Distribution of the various types of mutations in B-ALL cases with IKZF1 defects. A. Distribution of the genetic defects in B-ALL cases with IKZF1 abnormalities. Numbers are estimates and derived from compiled data from the studies of Mullighan et al. and Dupuis et al [31,35]. B. Distribution of functional classes of mutations. Data are derived from the study by Dupuis et al [31].

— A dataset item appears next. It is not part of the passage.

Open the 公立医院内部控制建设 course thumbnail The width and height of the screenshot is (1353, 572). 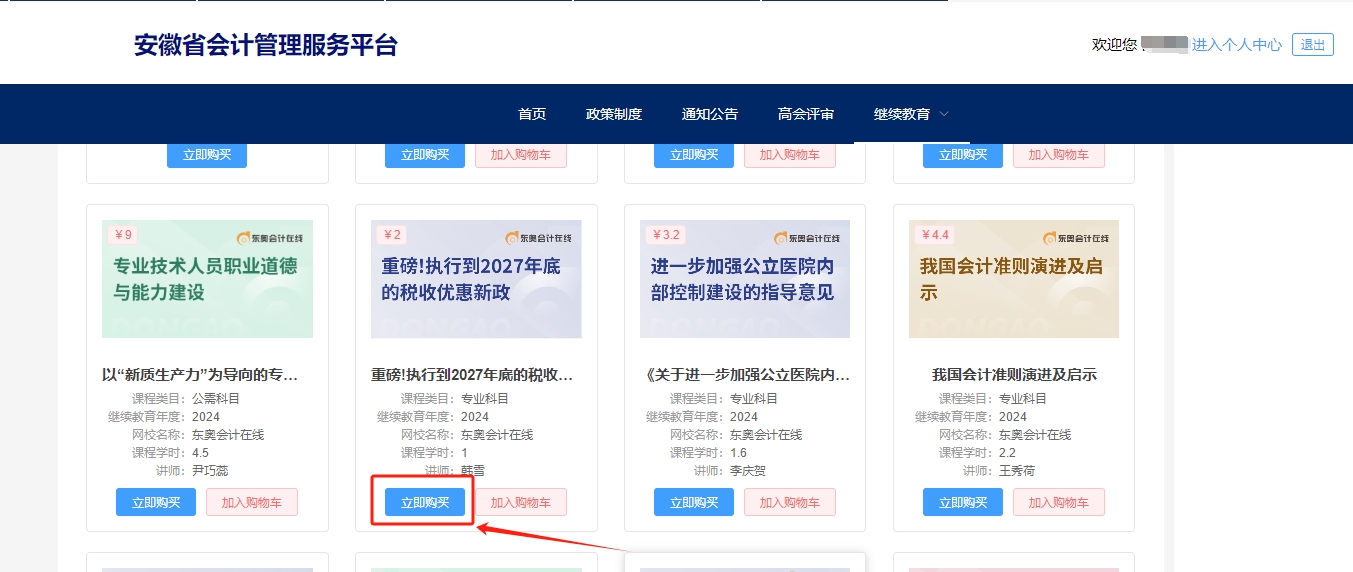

Functional classes of IKZF1 mutations

Approximately 55% of B-ALL with IKZF1 mutations exhibit a monoallelic null mutation. These mutations lead to haploinsufficiency, with reduced protein levels of Ikaros as detected by Western blot and immunofluorescence (Figure 2) [31]. Δ4-7 deletions account for ~33% of IKZF1 mutations. These deletions lead to the production of the Ik6 isoform, which is synthesized abundantly and localized in the cytoplasm due to the loss of the DBD and nuclear localization sequences (Figure 2) [21,24,31]. Because Ik6 can dimerize with wild type (WT) Ikaros proteins synthesized from the intact allele, it is thought to exert a dominant-negative effect by sequestering normal proteins in the cytoplasm, as well as the related Aiolos, Helios or Eos proteins. Indeed, a similar deletion in the mouse leads to a phenotype that is more severe than a null mutation [39]. About 12% of B-ALL with IKZF1 mutations have biallelic deletions [29-31,37]. Most of these correspond to 2 null alleles which lead to the complete absence of Ikaros proteins (Figure 2) [29,31]. Thus B-ALL with IKZF1 mutations can be subdivided into 3 functional categories with haploinsufficient, dominantnegative and null Ikaros phenotypes (Figure 2). The occurrence of biallelic null mutations indicates that some leukemic cells that have lost one IKZF1 allele will gain a selective advantage by losing the second allele. Indeed, some B-ALL exhibit both a null and a Δ4-7 deletion [29-31], suggesting that the Δ4-7 deletion is acquired to further reduce Ikaros activity from a haploinsufficient state.

Figure 2.

Figure 2

Three functional classes of IKZF1 mutations in B-ALL are associated with distinct quantities and localizations of Ikaros proteins. Immunofluorescence detection of Ikaros proteins in B-ALL cells from WT, haploinsufficient (Δ2-7 deletion), dominant-negative (Δ4-7 deletion) or biallelic null mutations, as indicated.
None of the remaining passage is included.